▶ **Problem description**: Begin with the line containing "Where should I click to: Open the Rock" and copy each line exactly through the last line of the entries, inclusive.

▶ **Entries provided**:
'''

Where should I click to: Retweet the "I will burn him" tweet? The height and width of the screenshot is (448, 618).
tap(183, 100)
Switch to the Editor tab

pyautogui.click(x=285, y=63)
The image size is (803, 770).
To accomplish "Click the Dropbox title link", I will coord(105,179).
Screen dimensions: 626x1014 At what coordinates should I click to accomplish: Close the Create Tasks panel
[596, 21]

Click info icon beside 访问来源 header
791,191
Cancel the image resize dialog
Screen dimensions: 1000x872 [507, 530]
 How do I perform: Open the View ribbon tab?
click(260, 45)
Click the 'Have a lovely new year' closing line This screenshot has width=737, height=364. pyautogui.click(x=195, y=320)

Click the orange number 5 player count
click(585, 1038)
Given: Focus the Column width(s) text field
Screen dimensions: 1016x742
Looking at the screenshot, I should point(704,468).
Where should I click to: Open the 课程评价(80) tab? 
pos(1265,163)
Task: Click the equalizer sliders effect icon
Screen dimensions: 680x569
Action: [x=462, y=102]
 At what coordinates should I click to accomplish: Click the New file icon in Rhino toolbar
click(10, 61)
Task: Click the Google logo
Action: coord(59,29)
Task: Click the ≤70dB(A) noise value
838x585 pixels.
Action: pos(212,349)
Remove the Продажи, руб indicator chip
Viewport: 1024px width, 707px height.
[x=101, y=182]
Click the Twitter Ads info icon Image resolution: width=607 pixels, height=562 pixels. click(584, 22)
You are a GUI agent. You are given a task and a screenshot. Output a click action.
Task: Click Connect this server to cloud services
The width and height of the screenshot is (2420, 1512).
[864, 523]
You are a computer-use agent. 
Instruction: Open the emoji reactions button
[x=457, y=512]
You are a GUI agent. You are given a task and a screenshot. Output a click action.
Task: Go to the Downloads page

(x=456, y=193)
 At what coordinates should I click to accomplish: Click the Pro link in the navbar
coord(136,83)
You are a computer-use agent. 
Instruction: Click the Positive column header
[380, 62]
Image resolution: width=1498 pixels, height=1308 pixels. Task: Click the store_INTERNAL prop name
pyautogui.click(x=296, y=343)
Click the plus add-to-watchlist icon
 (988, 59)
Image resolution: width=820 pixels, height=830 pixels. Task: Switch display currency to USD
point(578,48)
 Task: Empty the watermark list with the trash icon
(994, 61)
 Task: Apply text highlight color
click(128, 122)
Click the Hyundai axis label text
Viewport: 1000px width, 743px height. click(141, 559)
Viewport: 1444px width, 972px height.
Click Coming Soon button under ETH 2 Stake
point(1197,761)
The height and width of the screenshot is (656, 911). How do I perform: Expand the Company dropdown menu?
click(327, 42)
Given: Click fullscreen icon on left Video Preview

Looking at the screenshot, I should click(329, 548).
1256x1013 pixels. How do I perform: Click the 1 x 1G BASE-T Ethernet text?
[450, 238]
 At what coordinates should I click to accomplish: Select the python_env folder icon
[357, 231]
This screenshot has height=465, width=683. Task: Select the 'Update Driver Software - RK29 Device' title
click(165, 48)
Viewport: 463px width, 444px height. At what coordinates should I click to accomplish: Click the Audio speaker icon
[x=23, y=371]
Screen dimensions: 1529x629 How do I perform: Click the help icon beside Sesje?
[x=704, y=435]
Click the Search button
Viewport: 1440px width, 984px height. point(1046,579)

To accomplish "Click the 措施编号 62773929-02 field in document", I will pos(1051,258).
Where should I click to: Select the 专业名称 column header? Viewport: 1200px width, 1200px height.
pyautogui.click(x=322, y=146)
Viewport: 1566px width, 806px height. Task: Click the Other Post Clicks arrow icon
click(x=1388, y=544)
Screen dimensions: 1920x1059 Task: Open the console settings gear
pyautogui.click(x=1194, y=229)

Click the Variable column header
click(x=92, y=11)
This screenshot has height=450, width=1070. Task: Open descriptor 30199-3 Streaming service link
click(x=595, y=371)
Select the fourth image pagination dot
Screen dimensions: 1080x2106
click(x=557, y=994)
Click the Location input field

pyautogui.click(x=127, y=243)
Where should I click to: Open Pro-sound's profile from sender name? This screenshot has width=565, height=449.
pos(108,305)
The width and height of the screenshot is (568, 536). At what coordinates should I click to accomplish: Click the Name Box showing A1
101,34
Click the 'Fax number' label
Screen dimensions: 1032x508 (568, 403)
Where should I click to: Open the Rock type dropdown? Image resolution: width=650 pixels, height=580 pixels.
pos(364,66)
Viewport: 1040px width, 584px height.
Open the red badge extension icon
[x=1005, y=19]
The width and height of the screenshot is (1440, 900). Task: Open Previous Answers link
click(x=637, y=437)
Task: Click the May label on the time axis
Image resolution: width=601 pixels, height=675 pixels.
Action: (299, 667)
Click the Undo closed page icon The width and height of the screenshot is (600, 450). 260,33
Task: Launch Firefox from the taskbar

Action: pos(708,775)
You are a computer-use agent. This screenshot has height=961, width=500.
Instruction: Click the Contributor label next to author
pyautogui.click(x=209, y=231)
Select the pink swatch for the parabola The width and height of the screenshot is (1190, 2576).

'''

▶ **Task result**:
Where should I click to: Open the Rock type dropdown? Image resolution: width=650 pixels, height=580 pixels.
pos(364,66)
Viewport: 1040px width, 584px height.
Open the red badge extension icon
[x=1005, y=19]
The width and height of the screenshot is (1440, 900). Task: Open Previous Answers link
click(x=637, y=437)
Task: Click the May label on the time axis
Image resolution: width=601 pixels, height=675 pixels.
Action: (299, 667)
Click the Undo closed page icon The width and height of the screenshot is (600, 450). 260,33
Task: Launch Firefox from the taskbar

Action: pos(708,775)
You are a computer-use agent. This screenshot has height=961, width=500.
Instruction: Click the Contributor label next to author
pyautogui.click(x=209, y=231)
Select the pink swatch for the parabola The width and height of the screenshot is (1190, 2576).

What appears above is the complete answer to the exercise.